* _ABOUT THIS TASK_:
From the data that follows, print exactly the lines starting at the one containing "Show Git history via clock icon" and ending at the one containing "Switch to the General"; include both of them and nothing more.
++++++++
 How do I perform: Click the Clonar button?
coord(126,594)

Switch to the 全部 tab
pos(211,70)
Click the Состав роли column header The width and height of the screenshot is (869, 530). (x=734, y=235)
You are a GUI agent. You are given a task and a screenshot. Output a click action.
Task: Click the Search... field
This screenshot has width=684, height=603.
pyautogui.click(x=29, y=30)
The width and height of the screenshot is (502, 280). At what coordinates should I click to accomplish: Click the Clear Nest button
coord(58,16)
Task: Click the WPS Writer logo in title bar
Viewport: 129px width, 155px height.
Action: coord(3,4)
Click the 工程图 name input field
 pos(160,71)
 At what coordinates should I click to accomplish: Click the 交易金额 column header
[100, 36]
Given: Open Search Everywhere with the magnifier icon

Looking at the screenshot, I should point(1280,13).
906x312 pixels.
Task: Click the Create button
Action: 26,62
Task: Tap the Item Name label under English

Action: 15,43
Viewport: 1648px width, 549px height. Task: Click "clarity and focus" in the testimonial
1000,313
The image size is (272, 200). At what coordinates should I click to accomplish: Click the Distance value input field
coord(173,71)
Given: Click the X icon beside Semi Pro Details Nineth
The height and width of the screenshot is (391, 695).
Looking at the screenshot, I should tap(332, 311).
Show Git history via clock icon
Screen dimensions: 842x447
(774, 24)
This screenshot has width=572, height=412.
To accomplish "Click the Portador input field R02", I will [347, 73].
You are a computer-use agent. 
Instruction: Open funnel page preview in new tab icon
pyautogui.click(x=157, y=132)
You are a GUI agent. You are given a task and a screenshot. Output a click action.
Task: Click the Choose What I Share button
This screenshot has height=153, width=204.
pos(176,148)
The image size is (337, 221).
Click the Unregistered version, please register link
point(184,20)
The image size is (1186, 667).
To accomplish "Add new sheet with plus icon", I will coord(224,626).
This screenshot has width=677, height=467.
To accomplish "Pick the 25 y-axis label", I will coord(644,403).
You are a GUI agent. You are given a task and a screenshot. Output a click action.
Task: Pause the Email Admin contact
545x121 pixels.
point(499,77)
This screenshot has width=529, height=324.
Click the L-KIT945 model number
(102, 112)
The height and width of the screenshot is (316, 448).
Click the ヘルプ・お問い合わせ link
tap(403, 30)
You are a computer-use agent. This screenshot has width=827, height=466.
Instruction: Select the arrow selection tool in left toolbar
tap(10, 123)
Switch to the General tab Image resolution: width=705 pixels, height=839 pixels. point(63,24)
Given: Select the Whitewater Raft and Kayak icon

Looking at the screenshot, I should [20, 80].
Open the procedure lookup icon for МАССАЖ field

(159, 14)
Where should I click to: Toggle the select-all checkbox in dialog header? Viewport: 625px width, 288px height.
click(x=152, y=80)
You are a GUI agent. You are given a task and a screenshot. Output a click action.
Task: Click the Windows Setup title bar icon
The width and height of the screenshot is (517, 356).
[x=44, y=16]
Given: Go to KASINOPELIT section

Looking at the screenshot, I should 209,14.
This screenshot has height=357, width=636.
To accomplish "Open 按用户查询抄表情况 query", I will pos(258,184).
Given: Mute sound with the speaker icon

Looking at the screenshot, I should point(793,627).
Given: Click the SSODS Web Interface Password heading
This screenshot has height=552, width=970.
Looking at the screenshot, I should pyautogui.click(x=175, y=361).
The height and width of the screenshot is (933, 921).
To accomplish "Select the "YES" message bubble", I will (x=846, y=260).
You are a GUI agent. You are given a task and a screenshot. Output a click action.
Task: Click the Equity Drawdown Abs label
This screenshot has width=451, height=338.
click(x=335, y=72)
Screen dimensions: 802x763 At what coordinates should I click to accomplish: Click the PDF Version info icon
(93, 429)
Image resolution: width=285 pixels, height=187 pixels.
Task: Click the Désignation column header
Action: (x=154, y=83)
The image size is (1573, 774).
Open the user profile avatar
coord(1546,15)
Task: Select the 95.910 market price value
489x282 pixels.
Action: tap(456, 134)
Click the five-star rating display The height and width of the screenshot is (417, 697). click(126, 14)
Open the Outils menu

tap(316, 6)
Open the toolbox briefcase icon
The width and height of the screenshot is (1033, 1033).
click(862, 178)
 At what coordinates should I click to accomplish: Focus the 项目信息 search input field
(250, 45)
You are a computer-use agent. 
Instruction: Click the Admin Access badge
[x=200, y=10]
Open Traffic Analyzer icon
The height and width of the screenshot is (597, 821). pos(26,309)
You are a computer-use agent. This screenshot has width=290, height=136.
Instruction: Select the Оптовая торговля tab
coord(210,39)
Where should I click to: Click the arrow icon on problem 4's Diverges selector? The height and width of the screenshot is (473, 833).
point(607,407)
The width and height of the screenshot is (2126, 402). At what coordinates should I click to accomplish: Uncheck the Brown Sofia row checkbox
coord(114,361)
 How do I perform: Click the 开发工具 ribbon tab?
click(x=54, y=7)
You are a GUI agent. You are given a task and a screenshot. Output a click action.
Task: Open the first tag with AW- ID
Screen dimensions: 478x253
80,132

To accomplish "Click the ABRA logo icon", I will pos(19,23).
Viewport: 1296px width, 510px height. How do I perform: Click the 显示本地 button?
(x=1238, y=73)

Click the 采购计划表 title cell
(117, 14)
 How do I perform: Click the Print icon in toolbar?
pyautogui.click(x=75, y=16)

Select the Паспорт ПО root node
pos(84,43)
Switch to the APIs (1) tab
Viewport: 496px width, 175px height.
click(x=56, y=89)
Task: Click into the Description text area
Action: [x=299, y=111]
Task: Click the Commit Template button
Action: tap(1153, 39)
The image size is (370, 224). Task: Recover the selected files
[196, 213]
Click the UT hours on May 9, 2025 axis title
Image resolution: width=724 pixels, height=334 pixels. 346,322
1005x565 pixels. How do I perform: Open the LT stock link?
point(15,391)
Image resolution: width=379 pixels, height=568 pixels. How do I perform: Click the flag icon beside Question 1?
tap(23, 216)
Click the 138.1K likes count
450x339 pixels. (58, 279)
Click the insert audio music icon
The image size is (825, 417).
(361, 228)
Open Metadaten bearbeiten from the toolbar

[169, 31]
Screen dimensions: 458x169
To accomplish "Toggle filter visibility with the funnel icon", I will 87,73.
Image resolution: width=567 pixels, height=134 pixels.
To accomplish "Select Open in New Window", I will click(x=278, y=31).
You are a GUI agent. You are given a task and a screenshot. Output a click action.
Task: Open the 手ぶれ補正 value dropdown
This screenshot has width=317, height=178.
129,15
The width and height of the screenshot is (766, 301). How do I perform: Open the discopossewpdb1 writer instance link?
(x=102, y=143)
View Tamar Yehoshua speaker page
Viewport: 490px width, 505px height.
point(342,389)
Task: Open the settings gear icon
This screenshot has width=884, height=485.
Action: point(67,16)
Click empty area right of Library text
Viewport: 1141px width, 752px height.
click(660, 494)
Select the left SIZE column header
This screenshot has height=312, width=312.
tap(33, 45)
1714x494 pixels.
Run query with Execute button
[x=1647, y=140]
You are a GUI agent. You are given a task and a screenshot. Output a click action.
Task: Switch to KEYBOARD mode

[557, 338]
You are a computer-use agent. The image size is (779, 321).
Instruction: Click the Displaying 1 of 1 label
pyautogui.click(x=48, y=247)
++++++++
* _RESULT OF THIS TASK_:
Show Git history via clock icon
Screen dimensions: 842x447
(774, 24)
This screenshot has width=572, height=412.
To accomplish "Click the Portador input field R02", I will [347, 73].
You are a computer-use agent. 
Instruction: Open funnel page preview in new tab icon
pyautogui.click(x=157, y=132)
You are a GUI agent. You are given a task and a screenshot. Output a click action.
Task: Click the Choose What I Share button
This screenshot has height=153, width=204.
pos(176,148)
The image size is (337, 221).
Click the Unregistered version, please register link
point(184,20)
The image size is (1186, 667).
To accomplish "Add new sheet with plus icon", I will coord(224,626).
This screenshot has width=677, height=467.
To accomplish "Pick the 25 y-axis label", I will coord(644,403).
You are a GUI agent. You are given a task and a screenshot. Output a click action.
Task: Pause the Email Admin contact
545x121 pixels.
point(499,77)
This screenshot has width=529, height=324.
Click the L-KIT945 model number
(102, 112)
The height and width of the screenshot is (316, 448).
Click the ヘルプ・お問い合わせ link
tap(403, 30)
You are a computer-use agent. This screenshot has width=827, height=466.
Instruction: Select the arrow selection tool in left toolbar
tap(10, 123)
Switch to the General tab Image resolution: width=705 pixels, height=839 pixels. point(63,24)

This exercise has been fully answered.